Varying opinions were kindled as a result of the current market condition. The decentralized economy is perceived by critics to have hit rock bottom since the May flip. However, the decentralized finance (DeFi) sector of the crypto industry has been waxing stronger with notable developments to back it up.
The DeFi sphere has been a persistent success. In a way, it has cushioned the bleak days of centralized protocols. With the clog of activities in the sector at this time, DeFi could be a great vehicle to ship in the adoption of digital assets on the mainstream.
Just about 12 months ago, the DeFi space could only pride itself with a value of $1.05 billion in Total Value Locked (TVL). However, today DeFi TVL stands at over $104 billion. It is perceived that DeFi could surge below its present level and incorporate more features.
A Lot Of Features Available With DeFi
Decentralized finance has given a whole new perspective to the use of the blockchain. Investor Mark Cuban confirmed this fact as he said that the sector can give him the leverage to be his banker and take loans to trade if he gets liquidated – all from DeFi.
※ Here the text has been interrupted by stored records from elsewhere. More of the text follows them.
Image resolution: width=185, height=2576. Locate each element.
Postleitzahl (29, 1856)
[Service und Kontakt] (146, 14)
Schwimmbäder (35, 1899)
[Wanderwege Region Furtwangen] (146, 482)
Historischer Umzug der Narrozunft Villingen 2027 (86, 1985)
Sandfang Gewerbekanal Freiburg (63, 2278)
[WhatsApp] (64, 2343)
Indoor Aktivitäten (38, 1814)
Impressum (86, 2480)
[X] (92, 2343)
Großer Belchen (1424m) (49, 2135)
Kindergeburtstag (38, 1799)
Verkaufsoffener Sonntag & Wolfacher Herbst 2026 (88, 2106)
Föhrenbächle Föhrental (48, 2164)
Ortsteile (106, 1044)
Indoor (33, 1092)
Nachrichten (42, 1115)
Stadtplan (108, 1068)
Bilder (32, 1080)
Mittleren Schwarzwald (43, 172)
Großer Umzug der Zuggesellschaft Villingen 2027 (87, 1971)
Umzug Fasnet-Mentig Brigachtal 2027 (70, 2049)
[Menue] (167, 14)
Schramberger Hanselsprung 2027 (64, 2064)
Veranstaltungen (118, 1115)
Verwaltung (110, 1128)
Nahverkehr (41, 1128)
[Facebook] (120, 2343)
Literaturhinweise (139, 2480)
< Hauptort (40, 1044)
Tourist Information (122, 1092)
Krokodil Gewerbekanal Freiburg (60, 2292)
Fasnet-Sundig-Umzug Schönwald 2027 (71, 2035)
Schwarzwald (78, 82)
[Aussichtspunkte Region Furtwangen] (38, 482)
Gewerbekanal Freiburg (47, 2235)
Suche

The fact that DeFi protocols offer rewards through yield farming makes the space all the more worthwhile. Yield farmers generate returns when they stake, lend, or borrow digital assets across protocols. This feature had kept traders in the space despite the bleeding market as they could still earn yields without enhanced volatility.
In the same vein, the journey of both Centralized Exchanges (CEX) and Decentralized Exchanges (DEX) hasn’t been a joyride, especially for centralized exchanges. The sphere had lost over $7 billion in liquidated futures positions in a single day. This wasn’t the same with DEXs as they lost only $700 million in two days, offering a better leverage to traders.